Cosa ci lascia questa tormentata stagione? Per rispondere, la Palla di Cristallo si è concessa un giorno in più, per riflettere a mente fredda dopo la sentenza di lunedì sera a Brescia e il morso mortale di una leonessa, che ci ha sbranato come l’anno passato. Allora, cosa SALVIAMO (Parola della Settimana) di questa balorda stagione? Salviamo l’impegno e la dedizione del gruppo che – ne siamo certi – ha sempre lavorato con serietà, cercando di restare unito, superando tensioni e rivoluzioni, cancellando sussurri e grida extra campo, provandoci con quanto aveva a disposizione: tanto talento, che però da solo non è bastato.
Salviamo un altro campionato conclusosi alle porte di quella che poteva essere una grande impresa: ripetere la magica stagione di trentadue anni fa con la conquista della semifinale scudetto, che resta il miglior risultato dell’era moderna del basket triestino. Quello che porta la firma di Boscia Tanjevic.
Salviamo la conferma della passione di una città, che ha avuto la forza e il coraggio di tenersi dentro tutta la rabbia per un possibile tradimento, regalando comunque amore e vicinanza alla sua squadra, anche quando non sapevi più per cosa dovevi così tanto soffrire.
E attenzione, salviamo anche la “pazza idea” del suo proprietario, che ha pensato bene di far scoppiare la bomba di una possibile fuga nel bel mezzo del campionato, alimentando sussurri e grida, tra spizzichi e bocconi di mezze verità. Che per altro un merito l’hanno avuto: quello di scuotere l’immobilismo di una città che si era adagiata sullo zio d’America di turno che mette i soldi e… “ci penserà lui”!

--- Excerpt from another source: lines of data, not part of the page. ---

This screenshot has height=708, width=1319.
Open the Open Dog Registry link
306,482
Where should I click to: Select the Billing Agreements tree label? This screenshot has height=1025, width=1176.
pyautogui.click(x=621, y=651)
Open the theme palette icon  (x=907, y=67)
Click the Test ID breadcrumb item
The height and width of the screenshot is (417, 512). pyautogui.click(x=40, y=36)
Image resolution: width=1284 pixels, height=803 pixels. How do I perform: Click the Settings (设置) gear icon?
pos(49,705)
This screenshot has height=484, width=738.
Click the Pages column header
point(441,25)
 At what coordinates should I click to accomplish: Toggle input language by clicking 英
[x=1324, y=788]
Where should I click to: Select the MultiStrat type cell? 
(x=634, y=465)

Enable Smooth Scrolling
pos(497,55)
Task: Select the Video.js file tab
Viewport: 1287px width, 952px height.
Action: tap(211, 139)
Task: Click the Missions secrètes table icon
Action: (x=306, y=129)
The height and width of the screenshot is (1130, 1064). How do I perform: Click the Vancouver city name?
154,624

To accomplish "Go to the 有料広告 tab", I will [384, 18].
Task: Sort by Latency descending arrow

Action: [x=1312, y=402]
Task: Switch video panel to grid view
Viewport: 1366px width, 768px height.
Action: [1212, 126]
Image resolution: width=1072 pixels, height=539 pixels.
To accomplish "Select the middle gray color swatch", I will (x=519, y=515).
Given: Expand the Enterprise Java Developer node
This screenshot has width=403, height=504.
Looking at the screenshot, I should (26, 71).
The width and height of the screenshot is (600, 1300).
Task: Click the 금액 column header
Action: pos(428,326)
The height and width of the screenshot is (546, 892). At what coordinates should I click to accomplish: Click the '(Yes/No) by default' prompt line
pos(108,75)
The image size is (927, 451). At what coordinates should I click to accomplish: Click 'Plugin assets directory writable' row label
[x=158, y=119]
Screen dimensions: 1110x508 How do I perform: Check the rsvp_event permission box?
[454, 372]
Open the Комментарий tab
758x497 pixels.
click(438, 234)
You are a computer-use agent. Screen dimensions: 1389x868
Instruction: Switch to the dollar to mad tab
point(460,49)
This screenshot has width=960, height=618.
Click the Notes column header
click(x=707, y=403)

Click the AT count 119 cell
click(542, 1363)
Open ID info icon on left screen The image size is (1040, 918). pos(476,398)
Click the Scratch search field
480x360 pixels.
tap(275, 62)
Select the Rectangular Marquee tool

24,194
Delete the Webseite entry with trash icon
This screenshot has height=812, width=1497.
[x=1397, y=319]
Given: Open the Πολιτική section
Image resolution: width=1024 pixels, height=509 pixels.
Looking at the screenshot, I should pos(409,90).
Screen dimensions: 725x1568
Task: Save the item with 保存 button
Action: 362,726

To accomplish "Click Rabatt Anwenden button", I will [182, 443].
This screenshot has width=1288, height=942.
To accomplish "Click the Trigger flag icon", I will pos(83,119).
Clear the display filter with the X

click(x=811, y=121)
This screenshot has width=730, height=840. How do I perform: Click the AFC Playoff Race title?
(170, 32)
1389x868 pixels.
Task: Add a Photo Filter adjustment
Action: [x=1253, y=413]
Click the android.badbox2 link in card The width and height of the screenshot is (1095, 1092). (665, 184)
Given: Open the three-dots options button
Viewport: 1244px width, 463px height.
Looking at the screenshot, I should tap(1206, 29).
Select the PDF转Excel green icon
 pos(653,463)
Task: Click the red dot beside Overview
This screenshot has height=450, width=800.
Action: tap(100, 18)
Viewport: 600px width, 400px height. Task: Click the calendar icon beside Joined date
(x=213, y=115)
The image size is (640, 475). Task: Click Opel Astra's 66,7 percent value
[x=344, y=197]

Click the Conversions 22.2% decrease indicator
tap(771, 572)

Salviamo e anche ringraziamo Paul Matiasic, perché alla fine lascerà più di qualcosa: prima di tutto un titolo sportivo e poi il riconoscimento di una passione che in futuro non siamo poi certi riuscirà a trovare così forte a Roma. Ma soprattutto ci lascerà la consapevolezza che Trieste deve iniziare a muoversi anche con le proprie gambe: facendo sistema, credendo in quelle risorse economiche che ci sono e che possono emergere. Non sempre e solo ringraziando chi viene da fuori.
Al di là dell’amarezza bresciana, teniamoci allora ben stretto quanto costruito in questi due anni: Trieste, sempre più Basket City, per passione e competenza, organizzazione e storia. Si può ripartire proprio da qui, iniziando a capire subito chi vuol restare, per continuare a essere “part of it”. Non sarà una strada in discesa, ma se veramente quanto costruito negli ultimi anni non verrà cancellato, forse anche la più tormentata delle stagioni sarà servita a qualcosa.
Adesso però, si mettano subito tutte le carte sul tavolo: piani, sponsor, progetti e strategie, da condividere con quel popolo biancorosso che non ha mai tradito. Anche quando sembrava avere tutte le sue buone ragioni per farlo.